问题
I am trying to understand Dataflow staging and execution design. It seems like a primary use case is not being supported, but perhaps I am lacking a general understanding of the intended design.
My Goal : I want to execute my Dataflow pipeline on a regular interval as a bounded/batch job. I have an option time range argument that allows me to run the same pipeline for specific historical backfill or on an hourly basis. This argument is supposed to update the BigQuery SQL query in the pipeline.
Result : In the pipeline code, I am attempting to generate a range argument based on system time accessed at the time of the scheduled job. Unfortunately, I have discovered that the time argument used for my BigQuery query is not updating.
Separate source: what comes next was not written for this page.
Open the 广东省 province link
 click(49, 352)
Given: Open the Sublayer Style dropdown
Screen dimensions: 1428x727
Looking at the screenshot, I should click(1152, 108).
It seems that it is stuck on the time when the job was first staged. The code in my pipeline run configuration only runs once at the time of staging and does not update with subsequent runs or changes to options values.
Solution Alternatives : There does not appear to be a way to modify the query each time the job is run? Or is there? I understand that there is the unbounded/windowed approach, but I can't find a documented way to achieve this with the BigQuery IO connector. In any case, this only addresses time arguments. What if I wanted to run the same pipeline multiple times but with different query filters? Do I need to stage a bunch of different templates?
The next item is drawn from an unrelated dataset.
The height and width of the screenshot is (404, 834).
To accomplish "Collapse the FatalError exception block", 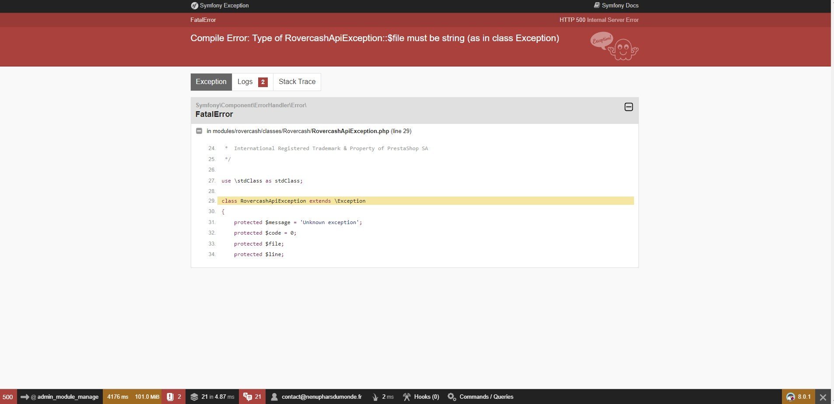I will click(628, 107).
For example, suppose I want to do a transform on all the records timestamped within each hour? I am currently using Cloud Scheduler to do an http request directly on the Dataflow api every hour. Perhaps I need to create my own service endpoint that stages/updates the template each time?
But what if I wanted to create multiple scheduled jobs that run the same staged template? What is the point of exposing options if I can't change them on each scheduled run? Since I can always changed the configuration myself at the time I stage the template. (using maven for example) Seems unnecessarily static right?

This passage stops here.